Preparing Your Garden's Soil

     March is the month that gardeners become eager to start planting. You can dig up and work your soil as soon as it is dry enough. With sandy soils you can start whenever you like, but test clay or silty soil to see if it is dry enough.

     Squeeze a handful of soil into a ball in your palm. If the lump falls apart easily when you tap it, it's ready. If it dents but holds together when you tap it, let it dry out some more. Working wet soil will hurt its structure and make clods that will dry like bricks.

     Good soil is 50 percent solids and 50 percent porous space, which provides room for water, air, and plant roots. The solids are inorganic matter (fine rock particles) and organic matter (decaying plant matter). The inorganic portion of the soil can be divided into three categories based on the size of the particles it contains. Clay has the smallest soil particles; silt has medium-size particles; and sand has the coarsest particles. The amount of clay, silt, and sand in a soil determine its texture. Loam, the ideal garden soil, is a mixture of 20 percent clay, 40 percent silt, and 40 percent sand.

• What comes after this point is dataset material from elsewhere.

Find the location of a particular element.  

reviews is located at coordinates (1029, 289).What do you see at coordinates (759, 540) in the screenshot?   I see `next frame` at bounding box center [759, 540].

     To test the sand, silt, and clay content of your soil try this simple test.  First collect a sample of dirt from your garden.  Add about 1 cup of dirt to a 1 quart Mason jar, fill the jar 3/4 full of water, and add a drop of dish soap to help break up the particles.  Then shake the jar to mix up and break apart the soil.  Finally, let the jar set for a few hours so the particles can settle to the bottom.  The heaviest sand will be on the bottom, silt will form the next layer, and clay will be on top.  This should help you judge the contents of the soil.

     When you work your soil, add organic matter and fertilizer, as well as lime, if needed. Compost, manure, peat moss, grass clippings and aged sawdust are the kinds of organic matter that will help build your soil. Add as much as you can now and keep digging it in through the season. If you have a very sandy, or a heavy clay soil, organic matter is your best friend. It will improve the worst soil and make an average soil a joy to work.

     For the fertilizer, use whatever you have or can buy inexpensively. The three numbers (15-10-10 or 6-10-7) on any fertilizer package give the percentages of nitrogen, phosphate and potash. Make sure your fertilizer has some of all of these elements. You could start with about three pounds (pints) of 5-10-10 per 100 square feet. If your fertilizer is stronger (10-20-20), use less.

     Don't forget to add lime. It's best to apply lime when the soil is as dry as possible, allowing it to be mixed in well. Ideally, lime the soil in the fall. It will have adjusted the pH by spring planting time. Most veggies (potatoes are the exception) would prefer a pH between 6.5 and 7.0. A soil test will give you specific recommendations. General guidelines are: for every 100 square feet of sandy soil--4 pounds, loam--6 pounds, clay-like soil--8 pounds. Reapply lime every 2 years (3 years for clay soil).

     After fertilizers and soil amendments, like compost, have been added it is time to till up the soil.  For large gardens I recommend using a gas powered rotary tiller, but for small gardens and flower beds, double-digging works best.  This method of creating planting beds is similar to raised beds in some ways. In this approach, the soil is deeply worked not with a plow, rotary tiller, or harrows, but with shovel and/or pitchfork. The approach works best when combined with planting beds as opposed to single-row or wide block plantings.

     The double-dig method is aptly named because the simplest technique is to dig down two spade or shovel blade depths (see diagram below). The first spade depth is actually lifted and removed from that section of the planting bed (and returned later either into the previous section, or at the end of the bed). Then once that first spade depth worth of soil has been lifted, a second spade depth (or pitchfork depth) is worked loose to allow extremely deep root penetrations.

     Maintaining healthy soil requires work, but it is worth it when you bite in the first tomato or see a perfect bloom emerge. As many gardeners know, the hard work put into creating your garden only makes the reward more worthwhile. Using these simple methods you should be able to produce a soil that is healthy and will only grow more fertile as the years pass.